#### Instructions to follow:
Pick out every row below that contains the word "label" and copy each one in full. Only matches with the same upper- and lowercase letters count.

* START *

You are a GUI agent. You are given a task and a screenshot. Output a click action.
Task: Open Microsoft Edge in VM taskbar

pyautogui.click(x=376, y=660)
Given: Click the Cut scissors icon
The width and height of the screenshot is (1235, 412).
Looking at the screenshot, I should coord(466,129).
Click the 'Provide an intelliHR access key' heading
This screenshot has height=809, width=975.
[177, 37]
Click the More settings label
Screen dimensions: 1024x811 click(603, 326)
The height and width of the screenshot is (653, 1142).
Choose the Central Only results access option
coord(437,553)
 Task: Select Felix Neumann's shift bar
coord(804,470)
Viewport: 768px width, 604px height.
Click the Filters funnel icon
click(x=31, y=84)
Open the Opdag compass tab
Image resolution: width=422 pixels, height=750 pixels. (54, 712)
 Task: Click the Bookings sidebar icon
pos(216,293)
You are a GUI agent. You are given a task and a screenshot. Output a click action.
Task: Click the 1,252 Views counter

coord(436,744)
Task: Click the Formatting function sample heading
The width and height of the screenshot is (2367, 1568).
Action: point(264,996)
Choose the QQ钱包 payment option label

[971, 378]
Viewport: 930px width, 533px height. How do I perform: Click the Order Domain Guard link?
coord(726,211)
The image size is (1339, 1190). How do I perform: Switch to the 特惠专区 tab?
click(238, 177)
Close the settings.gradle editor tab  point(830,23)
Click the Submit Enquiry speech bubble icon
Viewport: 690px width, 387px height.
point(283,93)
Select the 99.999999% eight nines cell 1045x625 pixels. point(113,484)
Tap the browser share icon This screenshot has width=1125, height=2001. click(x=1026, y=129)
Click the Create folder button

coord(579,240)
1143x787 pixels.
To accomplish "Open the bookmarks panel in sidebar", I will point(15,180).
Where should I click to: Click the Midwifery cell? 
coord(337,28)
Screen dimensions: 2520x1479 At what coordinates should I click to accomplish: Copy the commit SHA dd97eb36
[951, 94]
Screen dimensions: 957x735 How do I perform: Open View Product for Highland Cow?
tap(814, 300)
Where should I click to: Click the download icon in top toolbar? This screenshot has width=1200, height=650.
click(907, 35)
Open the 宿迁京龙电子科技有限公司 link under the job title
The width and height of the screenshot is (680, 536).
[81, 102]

* END *

#### Full output:
Click the More settings label
Choose the QQ钱包 payment option label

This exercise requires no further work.